Arweave promises indefinite data access. Through Manifold, these audio-encoded artworks are minted, ensuring their survival in a future where today’s tools may become obsolete.
“EARTH IS A TASK GARDEN” - DIGITAL ETHNOBOTANY
Ethnobotany, the study of human-plant relationships, documents traditional plant knowledge before it’s lost due to modernization. It bridges botany, anthropology, and history. Digital Ethnography, meanwhile, examines human interactions in digital spaces. Digital Ethnobotany (or perhaps filebotany?), hypothetically, merges these two fields, treating data like a cultural species - its survival dependent on storage and transmission.
In Dandelion SSTV, digital “seeds” symbolize data transmission, safeguarded through decentralized storage and analog SSTV encoding. This ensures that the knowledge - art, data, essence -is preserved in a way that can resist both physical and digital decay.
Dandelion SSTV is not just about preserving art, it’s about ensuring the survival of creative expression itself.

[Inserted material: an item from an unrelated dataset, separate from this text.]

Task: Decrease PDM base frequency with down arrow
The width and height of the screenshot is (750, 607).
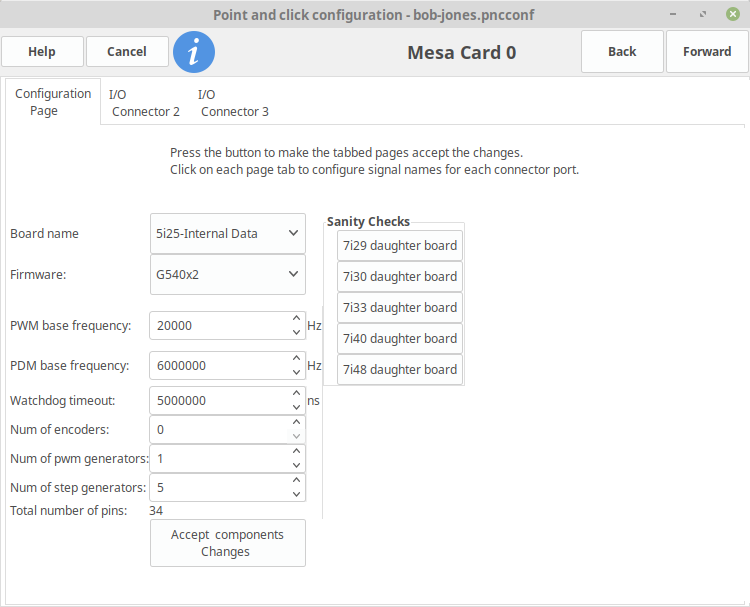Action: click(x=297, y=372)
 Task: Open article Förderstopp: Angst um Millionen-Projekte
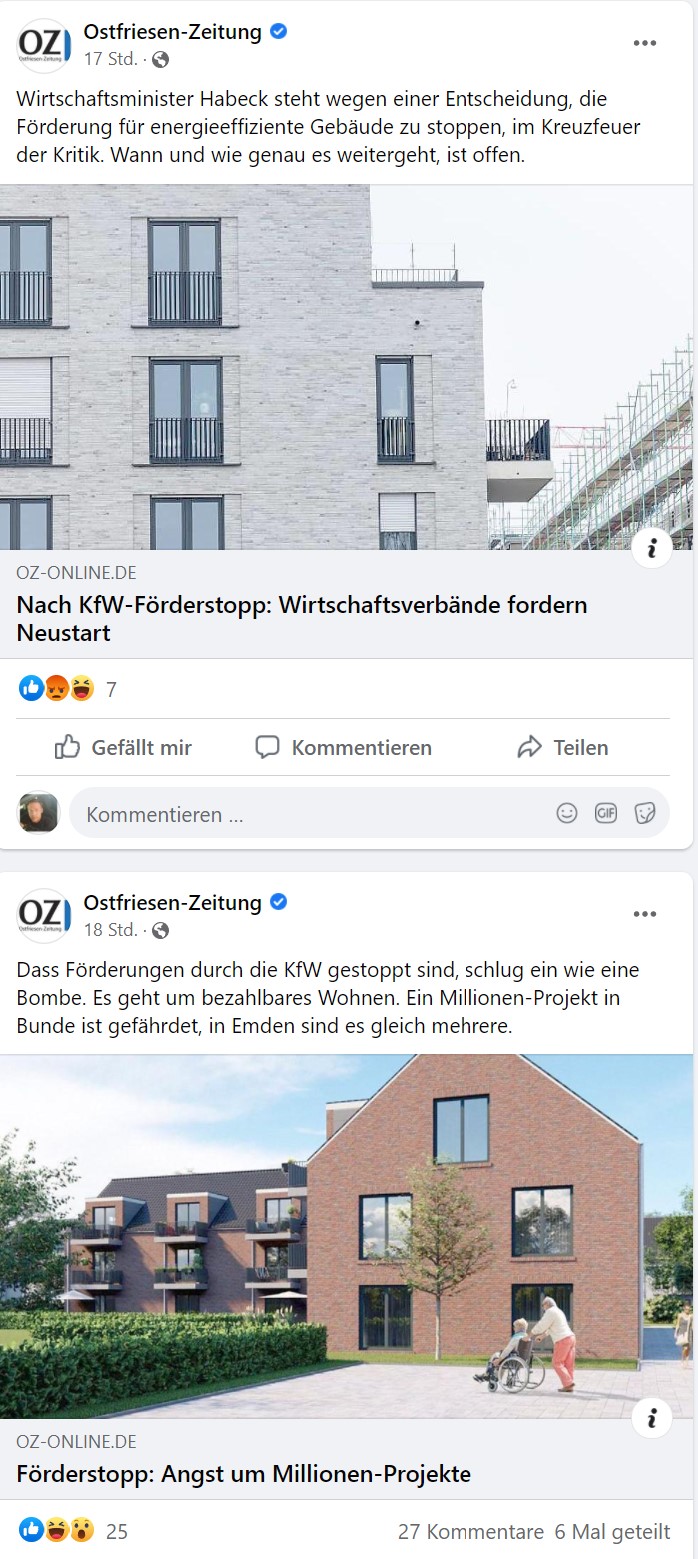[243, 1474]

Dandelion SSTV vinyl record, physical media, recorded November 2024. Each side of this record contains coded data in the form of audio tones. These signals can be decoded into visual images when the output from the record player is processed by a device/computer configured for SSTV (Slow Scan Television) using the Scottie DX mode. The original images (pre-encoding), with their corresponding audio tones, are also permanently minted to Arweave for decentralized preservation.
Dandelion SSTV demonstrates how art can be transmitted/stored using Slow Scan Television (SSTV) protocols. Different mediums and environmental factors will impact signal fidelity and image quality - similar to the lifecycle of the dandelion.
Direct Digital Transmission (Phone-to-Phone)
This video shows a direct transmission of an image using an SSTV application, the audio tone encoding the image is played from one mobile device and received by another in close proximity via sound waves (mimicking radio waves used by traditional ham radio operators (amateur radio).With this controlled digital environment, minimal signal degradation occurs - the encoded audio remains consistent, resulting in a high-fidelity decoded image (demonstrating optimal conditions for SSTV transmission where factors such as frequency response, amplitude stability, and ambient noise are at minimum). Direct Digital Transmission (Phone-to-Phone) video sped up x7 for viewing.
This second video shows the transmission of the same SSTV audio tone played from a vinyl record on a turntable received by the SSTV app.
The analog nature of vinyl introduces forms of signal degradation: noise from turntable vibrations, motor noise, and imperfections such as dust and scratches; frequency limitations - vinyl records have limited frequency range compared to digital audio; and variations in playback speed can cause time based distortions in the audio signal leading to skewed/stretched images.
To enhance the quality of the decoded images: Optimization Incrementally adjust the phase setting to synchronize the scan timing if image appears misaligned. Fine tune the skew control to correct the vertical alignment. Reduce environmental noise by minimizing ambient noise during reception (noise-canceling environments and position the receiver microphone close to the speaker).
Dandelion SSTV highlights the differences between digital and analog signal transmission, how each medium and user affects the integrity and preservation of encoded data. - experimenting with the SSTV app’s signal correction tools we reveal the fragility of data.
Like the dandelion dispersing seeds, the original form shifts as it travels, leaving behind both recognizable traces and unexpected mutations/generations. By interacting with the SSTV app, you become part of this process - choosing whether to restore the image or embrace its altered state.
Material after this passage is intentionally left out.